### Supplied information
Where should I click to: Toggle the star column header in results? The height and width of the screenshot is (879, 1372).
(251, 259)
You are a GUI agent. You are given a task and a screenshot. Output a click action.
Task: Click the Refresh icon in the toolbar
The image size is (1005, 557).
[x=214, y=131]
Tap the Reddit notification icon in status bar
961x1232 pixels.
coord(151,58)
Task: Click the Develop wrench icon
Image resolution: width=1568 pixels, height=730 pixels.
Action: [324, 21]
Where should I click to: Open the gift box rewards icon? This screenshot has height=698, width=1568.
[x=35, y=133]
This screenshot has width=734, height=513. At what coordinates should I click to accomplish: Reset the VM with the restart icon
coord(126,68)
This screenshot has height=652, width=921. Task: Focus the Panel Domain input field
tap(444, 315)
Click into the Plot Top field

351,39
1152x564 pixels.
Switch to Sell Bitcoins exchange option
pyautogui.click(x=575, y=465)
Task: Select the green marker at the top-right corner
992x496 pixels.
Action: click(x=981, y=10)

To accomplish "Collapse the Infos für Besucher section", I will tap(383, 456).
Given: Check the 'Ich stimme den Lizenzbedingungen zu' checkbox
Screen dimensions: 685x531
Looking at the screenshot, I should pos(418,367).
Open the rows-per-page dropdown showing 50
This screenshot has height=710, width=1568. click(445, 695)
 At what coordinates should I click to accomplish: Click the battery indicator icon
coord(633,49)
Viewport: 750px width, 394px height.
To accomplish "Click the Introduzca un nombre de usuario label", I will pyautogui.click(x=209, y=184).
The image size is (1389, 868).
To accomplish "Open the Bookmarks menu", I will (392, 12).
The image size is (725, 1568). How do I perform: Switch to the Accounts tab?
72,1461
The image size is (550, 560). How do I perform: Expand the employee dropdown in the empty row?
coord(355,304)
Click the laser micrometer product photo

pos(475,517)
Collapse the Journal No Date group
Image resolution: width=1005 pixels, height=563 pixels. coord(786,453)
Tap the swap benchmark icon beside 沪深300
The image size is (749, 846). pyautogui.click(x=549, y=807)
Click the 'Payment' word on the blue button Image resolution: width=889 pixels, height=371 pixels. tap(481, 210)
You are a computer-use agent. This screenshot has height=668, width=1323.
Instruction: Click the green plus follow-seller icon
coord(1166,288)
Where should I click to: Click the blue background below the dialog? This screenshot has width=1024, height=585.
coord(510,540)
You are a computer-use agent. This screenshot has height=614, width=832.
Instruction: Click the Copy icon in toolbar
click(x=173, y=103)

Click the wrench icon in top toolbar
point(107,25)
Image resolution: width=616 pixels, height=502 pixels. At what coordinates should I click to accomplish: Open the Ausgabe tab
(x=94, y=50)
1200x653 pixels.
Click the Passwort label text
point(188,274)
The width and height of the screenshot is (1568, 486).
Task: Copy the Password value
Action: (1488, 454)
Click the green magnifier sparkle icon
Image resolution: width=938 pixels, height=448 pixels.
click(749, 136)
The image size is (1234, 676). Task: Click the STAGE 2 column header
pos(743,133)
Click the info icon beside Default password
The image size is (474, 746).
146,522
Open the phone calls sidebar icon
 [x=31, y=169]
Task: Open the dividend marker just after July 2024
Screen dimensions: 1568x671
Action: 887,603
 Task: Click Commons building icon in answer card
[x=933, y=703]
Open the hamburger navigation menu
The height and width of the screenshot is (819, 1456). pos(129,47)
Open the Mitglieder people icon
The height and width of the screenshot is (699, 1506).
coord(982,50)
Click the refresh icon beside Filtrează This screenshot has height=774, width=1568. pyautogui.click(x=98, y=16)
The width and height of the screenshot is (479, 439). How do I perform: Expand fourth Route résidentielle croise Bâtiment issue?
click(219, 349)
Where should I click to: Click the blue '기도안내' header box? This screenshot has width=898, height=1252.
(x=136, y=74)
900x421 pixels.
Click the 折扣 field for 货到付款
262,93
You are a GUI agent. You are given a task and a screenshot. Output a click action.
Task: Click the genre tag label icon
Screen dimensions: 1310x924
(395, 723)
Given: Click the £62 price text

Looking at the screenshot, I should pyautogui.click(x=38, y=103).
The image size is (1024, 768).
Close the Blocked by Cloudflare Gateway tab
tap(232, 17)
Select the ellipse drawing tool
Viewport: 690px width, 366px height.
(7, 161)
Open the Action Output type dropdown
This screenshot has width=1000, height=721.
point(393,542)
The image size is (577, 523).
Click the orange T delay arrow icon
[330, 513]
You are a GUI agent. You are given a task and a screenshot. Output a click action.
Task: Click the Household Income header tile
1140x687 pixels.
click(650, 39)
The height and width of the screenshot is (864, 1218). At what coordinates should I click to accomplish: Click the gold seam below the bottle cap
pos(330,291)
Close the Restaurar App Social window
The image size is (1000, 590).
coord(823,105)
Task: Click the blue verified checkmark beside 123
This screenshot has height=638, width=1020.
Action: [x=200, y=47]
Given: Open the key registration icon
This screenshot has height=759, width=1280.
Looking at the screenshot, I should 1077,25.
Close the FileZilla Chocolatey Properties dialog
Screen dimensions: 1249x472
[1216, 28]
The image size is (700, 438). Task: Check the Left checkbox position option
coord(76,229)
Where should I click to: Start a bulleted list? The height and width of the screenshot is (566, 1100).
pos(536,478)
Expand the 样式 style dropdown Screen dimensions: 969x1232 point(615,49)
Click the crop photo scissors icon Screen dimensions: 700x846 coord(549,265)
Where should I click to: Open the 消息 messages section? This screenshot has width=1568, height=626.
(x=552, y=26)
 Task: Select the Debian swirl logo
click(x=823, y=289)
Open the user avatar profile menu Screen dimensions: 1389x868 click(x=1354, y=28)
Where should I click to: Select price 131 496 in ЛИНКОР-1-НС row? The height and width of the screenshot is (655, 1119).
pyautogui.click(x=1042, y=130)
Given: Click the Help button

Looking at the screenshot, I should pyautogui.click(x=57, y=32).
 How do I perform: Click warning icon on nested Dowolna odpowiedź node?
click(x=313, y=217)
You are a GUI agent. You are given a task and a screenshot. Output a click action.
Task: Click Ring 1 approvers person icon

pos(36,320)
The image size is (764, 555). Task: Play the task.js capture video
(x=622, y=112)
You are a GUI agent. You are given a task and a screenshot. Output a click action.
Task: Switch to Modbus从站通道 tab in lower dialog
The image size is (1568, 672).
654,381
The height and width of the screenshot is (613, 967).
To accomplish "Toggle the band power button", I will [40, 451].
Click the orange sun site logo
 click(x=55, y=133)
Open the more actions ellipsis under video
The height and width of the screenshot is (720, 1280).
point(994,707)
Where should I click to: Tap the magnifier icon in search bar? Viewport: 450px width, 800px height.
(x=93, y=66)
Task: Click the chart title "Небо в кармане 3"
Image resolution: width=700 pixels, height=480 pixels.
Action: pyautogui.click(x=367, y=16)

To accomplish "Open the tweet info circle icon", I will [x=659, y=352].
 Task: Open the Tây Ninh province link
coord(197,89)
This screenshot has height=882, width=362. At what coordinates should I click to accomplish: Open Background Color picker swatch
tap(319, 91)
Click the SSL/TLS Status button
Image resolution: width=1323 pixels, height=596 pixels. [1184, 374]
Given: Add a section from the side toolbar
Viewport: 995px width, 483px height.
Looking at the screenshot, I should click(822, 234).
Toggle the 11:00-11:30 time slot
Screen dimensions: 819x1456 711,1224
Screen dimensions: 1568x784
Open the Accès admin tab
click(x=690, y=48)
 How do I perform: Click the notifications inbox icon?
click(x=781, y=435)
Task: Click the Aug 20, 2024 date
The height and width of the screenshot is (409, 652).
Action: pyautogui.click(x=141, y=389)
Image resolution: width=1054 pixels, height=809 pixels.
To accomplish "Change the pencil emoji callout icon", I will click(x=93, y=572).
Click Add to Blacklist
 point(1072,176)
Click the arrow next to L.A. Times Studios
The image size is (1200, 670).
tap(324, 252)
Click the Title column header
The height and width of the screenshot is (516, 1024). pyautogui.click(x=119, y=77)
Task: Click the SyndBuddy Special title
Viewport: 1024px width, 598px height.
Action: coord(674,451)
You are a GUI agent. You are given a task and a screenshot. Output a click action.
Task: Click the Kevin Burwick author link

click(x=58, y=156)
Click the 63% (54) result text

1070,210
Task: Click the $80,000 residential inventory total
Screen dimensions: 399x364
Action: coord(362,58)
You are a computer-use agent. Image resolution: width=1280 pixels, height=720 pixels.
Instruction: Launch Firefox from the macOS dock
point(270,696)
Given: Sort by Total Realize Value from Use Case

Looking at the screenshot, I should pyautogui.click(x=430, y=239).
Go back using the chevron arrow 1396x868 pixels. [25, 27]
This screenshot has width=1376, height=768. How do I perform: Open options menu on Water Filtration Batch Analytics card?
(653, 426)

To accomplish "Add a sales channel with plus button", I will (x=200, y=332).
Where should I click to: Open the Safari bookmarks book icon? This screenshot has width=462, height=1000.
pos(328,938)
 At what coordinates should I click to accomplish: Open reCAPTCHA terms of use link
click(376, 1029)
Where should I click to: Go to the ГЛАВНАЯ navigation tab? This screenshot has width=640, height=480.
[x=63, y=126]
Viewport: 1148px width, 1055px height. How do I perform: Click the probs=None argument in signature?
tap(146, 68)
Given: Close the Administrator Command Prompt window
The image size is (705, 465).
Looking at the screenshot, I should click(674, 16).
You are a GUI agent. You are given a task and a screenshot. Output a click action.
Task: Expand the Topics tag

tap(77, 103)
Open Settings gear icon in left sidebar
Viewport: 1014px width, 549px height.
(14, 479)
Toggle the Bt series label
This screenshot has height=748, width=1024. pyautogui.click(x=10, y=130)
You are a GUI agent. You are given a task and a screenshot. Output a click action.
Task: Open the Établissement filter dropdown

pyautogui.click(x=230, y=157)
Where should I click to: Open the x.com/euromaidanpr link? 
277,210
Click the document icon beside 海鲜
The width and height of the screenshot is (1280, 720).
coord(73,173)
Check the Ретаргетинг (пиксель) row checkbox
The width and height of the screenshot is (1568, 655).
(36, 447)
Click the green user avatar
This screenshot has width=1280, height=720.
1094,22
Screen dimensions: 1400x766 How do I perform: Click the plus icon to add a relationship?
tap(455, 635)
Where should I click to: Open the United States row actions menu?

### What is needed
Above are the records; please copy exactly their first line and each line after it through the line containing "Task: Select the green", and no line after that.

### Reply to the task
Where should I click to: Toggle the star column header in results? The height and width of the screenshot is (879, 1372).
(251, 259)
You are a GUI agent. You are given a task and a screenshot. Output a click action.
Task: Click the Refresh icon in the toolbar
The image size is (1005, 557).
[x=214, y=131]
Tap the Reddit notification icon in status bar
961x1232 pixels.
coord(151,58)
Task: Click the Develop wrench icon
Image resolution: width=1568 pixels, height=730 pixels.
Action: [324, 21]
Where should I click to: Open the gift box rewards icon? This screenshot has height=698, width=1568.
[x=35, y=133]
This screenshot has width=734, height=513. At what coordinates should I click to accomplish: Reset the VM with the restart icon
coord(126,68)
This screenshot has height=652, width=921. Task: Focus the Panel Domain input field
tap(444, 315)
Click into the Plot Top field

351,39
1152x564 pixels.
Switch to Sell Bitcoins exchange option
pyautogui.click(x=575, y=465)
Task: Select the green marker at the top-right corner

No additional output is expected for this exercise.